The Race to Preserve History as It Happens Online

Webpages from six historical events over the last three years have disappeared faster than they could be archived.

Hany M. SalahEldeen and Michael L. Nelson

There is a well-known thrill that comes from watching -- nearly in real time -- as big news unfolds on Twitter. Millions upon millions of people pass information around, celebrate it, mourn it, and discuss it. How will this whole process look to historians of the future? Will they be able to recreate and understand what it was like?

The question goes beyond the archiving of the tweets themselves (something the Library of Congress has taken a lead on), though that matters too. But the tweets are only part of the story; where their links bring readers to also needs to be preserved, and that's not happening fast enough, according to a new study (pdf) from Hany M. SalahEldeen and Michael L. Nelson at Old Dominion University in Norfolk, Virginia.

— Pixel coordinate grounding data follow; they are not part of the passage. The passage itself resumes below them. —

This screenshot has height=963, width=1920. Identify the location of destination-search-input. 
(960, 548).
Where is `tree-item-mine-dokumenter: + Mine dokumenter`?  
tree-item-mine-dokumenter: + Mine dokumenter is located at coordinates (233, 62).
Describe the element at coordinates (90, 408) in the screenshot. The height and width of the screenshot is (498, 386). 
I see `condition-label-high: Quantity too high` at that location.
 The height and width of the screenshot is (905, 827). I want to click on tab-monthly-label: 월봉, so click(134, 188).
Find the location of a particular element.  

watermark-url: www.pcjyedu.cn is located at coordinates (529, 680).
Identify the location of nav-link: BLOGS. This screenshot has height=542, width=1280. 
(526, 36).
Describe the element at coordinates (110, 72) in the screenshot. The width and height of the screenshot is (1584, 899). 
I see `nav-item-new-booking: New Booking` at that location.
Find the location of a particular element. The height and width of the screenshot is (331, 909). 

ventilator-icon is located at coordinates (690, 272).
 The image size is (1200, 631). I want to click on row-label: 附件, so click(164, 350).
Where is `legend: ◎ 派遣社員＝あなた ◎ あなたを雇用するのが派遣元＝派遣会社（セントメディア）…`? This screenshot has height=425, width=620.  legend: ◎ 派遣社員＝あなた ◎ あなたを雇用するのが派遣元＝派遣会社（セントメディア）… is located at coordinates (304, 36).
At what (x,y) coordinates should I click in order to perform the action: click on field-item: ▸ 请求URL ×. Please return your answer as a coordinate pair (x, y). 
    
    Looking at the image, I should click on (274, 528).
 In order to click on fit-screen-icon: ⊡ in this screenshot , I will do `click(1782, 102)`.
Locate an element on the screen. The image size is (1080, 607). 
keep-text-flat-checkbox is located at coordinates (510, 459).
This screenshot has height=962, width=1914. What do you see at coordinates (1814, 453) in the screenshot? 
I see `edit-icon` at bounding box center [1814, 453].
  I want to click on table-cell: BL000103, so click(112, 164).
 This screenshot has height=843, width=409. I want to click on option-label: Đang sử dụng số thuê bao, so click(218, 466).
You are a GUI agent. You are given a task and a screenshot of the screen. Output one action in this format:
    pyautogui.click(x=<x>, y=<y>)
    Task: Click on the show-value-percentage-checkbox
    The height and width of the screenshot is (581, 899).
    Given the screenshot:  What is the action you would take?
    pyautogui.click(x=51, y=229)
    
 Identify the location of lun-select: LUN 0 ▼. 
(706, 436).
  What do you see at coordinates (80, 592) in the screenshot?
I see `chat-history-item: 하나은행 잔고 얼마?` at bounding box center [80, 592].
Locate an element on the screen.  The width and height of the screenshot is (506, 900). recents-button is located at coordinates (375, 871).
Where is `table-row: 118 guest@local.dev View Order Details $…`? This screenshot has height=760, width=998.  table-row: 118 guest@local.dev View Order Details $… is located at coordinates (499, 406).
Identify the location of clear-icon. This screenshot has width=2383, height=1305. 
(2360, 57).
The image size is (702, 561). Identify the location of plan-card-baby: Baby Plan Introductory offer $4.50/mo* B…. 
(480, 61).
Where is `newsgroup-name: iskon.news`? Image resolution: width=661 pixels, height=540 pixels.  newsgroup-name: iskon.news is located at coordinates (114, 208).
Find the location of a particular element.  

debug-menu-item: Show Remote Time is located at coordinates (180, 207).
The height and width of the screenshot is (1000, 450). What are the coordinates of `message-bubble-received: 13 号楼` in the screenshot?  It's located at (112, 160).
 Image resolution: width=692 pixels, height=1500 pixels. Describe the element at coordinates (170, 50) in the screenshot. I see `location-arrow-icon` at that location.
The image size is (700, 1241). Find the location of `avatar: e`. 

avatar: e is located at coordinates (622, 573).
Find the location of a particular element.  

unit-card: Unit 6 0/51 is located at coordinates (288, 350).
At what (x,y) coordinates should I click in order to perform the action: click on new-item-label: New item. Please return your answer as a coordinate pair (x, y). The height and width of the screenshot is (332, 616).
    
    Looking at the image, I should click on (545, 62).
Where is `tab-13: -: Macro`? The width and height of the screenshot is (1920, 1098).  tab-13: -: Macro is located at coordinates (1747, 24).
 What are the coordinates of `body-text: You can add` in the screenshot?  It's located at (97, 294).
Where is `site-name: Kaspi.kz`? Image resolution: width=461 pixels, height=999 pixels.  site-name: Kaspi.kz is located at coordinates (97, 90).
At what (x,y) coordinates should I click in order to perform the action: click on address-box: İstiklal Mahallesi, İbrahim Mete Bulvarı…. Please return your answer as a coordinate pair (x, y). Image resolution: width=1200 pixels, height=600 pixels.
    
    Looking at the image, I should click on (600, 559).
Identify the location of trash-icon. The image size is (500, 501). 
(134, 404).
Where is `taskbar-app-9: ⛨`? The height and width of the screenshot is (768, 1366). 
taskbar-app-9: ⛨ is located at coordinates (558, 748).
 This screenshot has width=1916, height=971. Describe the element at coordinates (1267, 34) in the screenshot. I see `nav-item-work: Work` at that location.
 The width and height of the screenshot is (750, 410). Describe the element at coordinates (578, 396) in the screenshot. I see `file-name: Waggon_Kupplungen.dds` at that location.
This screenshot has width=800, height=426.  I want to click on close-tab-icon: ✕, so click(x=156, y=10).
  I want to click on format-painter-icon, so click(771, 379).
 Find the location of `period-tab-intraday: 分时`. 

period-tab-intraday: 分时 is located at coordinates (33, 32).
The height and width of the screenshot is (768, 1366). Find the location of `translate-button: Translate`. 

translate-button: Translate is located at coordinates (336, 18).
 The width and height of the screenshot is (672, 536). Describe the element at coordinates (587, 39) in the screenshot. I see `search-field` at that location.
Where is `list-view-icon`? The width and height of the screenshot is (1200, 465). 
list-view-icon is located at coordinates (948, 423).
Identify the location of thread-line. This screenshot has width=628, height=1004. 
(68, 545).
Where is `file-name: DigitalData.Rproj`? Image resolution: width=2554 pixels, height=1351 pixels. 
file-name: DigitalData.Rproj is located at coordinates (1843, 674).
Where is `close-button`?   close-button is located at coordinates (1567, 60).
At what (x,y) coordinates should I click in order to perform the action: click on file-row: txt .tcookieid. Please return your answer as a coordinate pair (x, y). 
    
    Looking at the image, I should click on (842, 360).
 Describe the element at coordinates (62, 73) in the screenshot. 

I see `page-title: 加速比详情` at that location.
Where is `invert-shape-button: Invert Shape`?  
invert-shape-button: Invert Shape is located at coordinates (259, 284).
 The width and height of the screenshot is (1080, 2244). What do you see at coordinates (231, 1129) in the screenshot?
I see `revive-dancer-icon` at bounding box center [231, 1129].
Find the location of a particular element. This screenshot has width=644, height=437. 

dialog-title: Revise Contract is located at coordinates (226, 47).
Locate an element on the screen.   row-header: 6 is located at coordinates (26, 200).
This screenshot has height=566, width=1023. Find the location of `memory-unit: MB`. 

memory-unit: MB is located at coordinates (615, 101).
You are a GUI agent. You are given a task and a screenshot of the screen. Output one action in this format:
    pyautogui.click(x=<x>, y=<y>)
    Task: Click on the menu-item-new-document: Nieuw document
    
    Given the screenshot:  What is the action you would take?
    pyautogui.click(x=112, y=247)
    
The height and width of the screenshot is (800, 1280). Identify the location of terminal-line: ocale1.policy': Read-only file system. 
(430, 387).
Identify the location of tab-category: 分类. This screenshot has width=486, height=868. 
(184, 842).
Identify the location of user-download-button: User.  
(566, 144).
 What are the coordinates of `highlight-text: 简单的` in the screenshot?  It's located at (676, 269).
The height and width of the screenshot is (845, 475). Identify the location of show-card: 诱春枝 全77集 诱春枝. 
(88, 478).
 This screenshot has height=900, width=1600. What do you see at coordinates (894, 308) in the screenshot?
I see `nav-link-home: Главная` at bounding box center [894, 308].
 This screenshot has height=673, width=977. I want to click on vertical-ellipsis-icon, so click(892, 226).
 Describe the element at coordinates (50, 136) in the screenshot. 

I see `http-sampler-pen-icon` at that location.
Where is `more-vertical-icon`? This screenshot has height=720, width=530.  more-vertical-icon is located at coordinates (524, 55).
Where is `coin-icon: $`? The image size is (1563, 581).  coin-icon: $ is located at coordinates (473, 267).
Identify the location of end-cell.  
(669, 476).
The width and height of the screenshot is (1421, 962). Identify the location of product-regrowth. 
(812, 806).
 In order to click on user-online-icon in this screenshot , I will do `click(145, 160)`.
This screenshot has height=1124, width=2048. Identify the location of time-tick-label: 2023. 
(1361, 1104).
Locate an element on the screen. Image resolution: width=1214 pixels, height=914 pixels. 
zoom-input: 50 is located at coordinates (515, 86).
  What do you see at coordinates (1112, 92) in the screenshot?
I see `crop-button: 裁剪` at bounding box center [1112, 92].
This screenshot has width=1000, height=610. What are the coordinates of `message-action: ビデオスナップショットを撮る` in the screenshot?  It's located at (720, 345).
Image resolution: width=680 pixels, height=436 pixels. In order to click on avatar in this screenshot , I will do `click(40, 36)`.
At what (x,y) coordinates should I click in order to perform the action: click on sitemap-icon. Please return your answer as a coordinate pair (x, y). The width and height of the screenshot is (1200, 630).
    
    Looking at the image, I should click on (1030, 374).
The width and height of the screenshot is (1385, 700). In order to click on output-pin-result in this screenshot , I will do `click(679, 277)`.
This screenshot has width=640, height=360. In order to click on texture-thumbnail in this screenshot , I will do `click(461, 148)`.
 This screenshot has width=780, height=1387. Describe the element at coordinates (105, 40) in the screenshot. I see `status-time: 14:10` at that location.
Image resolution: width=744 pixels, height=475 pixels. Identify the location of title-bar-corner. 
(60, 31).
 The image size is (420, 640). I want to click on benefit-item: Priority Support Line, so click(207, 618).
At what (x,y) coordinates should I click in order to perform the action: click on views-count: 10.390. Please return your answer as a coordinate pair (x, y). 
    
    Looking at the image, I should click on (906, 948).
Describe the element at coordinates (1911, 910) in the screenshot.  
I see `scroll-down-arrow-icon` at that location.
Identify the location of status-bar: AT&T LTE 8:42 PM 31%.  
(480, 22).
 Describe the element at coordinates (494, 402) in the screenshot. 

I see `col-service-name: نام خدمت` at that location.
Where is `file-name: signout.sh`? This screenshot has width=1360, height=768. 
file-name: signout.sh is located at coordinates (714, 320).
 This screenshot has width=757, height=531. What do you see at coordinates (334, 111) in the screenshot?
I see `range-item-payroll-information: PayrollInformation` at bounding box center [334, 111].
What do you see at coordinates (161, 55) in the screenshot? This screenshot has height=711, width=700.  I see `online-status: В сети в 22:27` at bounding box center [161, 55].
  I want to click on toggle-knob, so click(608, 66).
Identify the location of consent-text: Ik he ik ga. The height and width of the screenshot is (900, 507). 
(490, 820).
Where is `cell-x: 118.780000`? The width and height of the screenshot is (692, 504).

They looked at some one million tweets from six historical events over the past three years (Iranian elections, Michael Jackson's death, the H1N1 outbreak,  Obama's Nobel Peace Prize, the Egyptian revolution, and the recent Syrian uprising) and found that archiving is not keeping apace with the web's fast turnover -- as time progressed, the webpages linked to became increasingly unavailable. "We estimate that after a year from publishing about 11 percent of content shared in social media will be gone," they write. "After this point, we are losing roughly 0.02 percent of this content per day."

Where does it all go? As Megan Garber wrote about earlier work from SalahEldeen and Nelson:

There are several different reasons why that could be the case, SalahEldeen told me, some intentional and some not. A user, for example, could have posted a video, photo, or comment and later regretted it, out of fear of government reprisal or a simple change in mood. For the same reasons, a user might delete his or her entire account on a service like YouTube. And then there's also, of course, the government's interest in repressing information and its ability to act on that desire. "In the case of the Egyptian revolution," SalahEldeen says, "there are other reasons among which the past regime brought down some of this content that might incriminate them. Or the bloggers/photographers get arrested and their accounts and contents got confiscated. Or, as a final resort, the content got old and got over-written."

Of course, any historian is used to working with holes in the record.* What's neat here is that though these webpages may be gone, we have the record of their existence in the tweets. We lose one data point, gain another one -- an echo of a lost document. (Similarly, there are historical documents that point to other documents we no longer have, but the records of their once-existence are not nearly as robust.) These Twitter traces may not fill in the gaps, but they'll give future scholars another path through which to reach our time.

* Ed. note: Sadly, this will continue to be the case until we get a time machine.